WHAT THE TASK ASKS:
Your job is to return every line in the data holding the string "agent".

┌────────

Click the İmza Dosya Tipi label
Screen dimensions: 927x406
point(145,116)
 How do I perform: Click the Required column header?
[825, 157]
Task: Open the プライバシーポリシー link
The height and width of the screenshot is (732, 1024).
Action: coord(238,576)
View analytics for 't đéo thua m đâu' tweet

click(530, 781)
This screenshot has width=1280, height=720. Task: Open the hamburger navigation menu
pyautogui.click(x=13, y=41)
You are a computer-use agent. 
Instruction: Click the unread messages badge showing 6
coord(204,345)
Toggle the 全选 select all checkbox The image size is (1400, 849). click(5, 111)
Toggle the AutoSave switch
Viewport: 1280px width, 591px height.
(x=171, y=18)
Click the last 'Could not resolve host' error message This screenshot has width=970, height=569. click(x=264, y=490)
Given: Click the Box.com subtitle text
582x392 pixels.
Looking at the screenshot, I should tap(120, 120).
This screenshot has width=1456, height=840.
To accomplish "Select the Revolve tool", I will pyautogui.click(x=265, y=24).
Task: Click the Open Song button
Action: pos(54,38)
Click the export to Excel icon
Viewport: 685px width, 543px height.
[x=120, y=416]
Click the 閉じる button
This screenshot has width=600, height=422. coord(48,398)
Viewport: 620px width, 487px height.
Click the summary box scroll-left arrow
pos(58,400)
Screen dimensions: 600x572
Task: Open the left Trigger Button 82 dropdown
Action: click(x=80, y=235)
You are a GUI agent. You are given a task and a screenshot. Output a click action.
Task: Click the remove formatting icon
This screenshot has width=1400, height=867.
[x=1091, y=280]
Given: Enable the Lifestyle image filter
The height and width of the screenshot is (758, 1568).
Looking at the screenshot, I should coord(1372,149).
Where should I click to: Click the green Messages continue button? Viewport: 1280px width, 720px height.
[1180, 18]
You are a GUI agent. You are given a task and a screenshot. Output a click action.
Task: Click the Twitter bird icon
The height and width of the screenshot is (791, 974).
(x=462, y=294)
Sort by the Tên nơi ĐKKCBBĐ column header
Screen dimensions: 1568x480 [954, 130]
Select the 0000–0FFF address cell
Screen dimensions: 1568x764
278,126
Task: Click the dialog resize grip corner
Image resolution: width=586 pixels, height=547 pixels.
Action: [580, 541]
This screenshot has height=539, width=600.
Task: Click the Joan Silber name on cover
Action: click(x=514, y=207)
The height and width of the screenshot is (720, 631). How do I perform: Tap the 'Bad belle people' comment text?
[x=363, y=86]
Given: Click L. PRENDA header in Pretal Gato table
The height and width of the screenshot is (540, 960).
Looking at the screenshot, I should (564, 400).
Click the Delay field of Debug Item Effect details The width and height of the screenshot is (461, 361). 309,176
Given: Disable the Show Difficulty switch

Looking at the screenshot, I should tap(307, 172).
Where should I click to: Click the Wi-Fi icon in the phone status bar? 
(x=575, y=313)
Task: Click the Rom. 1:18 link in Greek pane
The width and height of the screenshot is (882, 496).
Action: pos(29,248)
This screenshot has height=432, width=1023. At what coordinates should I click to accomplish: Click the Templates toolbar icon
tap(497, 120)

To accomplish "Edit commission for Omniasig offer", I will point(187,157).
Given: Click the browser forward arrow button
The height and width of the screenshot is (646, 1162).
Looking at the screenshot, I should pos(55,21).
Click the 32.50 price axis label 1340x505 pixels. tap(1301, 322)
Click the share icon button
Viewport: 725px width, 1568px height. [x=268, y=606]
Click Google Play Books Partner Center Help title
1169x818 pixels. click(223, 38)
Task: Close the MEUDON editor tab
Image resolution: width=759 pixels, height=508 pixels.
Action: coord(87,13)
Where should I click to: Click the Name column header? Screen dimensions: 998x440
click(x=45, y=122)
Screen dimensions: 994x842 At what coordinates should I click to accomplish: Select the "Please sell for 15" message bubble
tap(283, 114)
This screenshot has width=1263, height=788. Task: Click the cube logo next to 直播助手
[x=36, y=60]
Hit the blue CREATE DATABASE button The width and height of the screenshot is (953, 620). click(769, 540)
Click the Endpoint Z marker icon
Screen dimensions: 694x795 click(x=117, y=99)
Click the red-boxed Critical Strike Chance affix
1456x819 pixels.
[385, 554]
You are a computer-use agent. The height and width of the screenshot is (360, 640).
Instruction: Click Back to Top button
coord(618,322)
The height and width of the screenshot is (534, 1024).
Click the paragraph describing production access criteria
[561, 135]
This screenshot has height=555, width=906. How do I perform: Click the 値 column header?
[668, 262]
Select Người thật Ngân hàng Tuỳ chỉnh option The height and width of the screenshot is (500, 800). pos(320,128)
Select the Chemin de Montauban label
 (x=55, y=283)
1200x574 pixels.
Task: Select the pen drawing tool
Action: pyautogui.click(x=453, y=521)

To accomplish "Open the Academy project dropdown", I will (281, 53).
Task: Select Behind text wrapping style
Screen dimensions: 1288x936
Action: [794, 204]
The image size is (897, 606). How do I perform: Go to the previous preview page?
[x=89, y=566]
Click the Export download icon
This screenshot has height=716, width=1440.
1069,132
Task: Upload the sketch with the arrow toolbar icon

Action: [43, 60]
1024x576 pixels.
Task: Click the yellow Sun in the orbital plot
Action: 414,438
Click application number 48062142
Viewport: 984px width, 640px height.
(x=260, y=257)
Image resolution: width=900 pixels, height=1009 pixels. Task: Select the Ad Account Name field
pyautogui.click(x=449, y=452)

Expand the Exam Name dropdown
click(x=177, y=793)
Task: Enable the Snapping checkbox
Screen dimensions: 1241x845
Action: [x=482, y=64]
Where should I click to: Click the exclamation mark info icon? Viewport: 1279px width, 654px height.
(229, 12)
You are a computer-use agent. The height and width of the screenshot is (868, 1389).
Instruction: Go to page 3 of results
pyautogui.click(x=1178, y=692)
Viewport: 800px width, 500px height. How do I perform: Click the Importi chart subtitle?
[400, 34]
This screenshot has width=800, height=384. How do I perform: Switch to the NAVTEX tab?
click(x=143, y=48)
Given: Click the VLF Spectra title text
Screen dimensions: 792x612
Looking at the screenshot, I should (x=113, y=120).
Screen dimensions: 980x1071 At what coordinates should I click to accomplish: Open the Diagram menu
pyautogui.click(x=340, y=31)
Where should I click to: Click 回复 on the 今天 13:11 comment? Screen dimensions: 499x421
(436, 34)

└────────

RESULT:
You are a computer-use agent. 
You are a GUI agent. You are given a task and a screenshot. Output a click action.
You are a GUI agent. You are given a task and a screenshot. Output a click action.
You are a computer-use agent. The height and width of the screenshot is (360, 640).
You are a computer-use agent. The height and width of the screenshot is (868, 1389).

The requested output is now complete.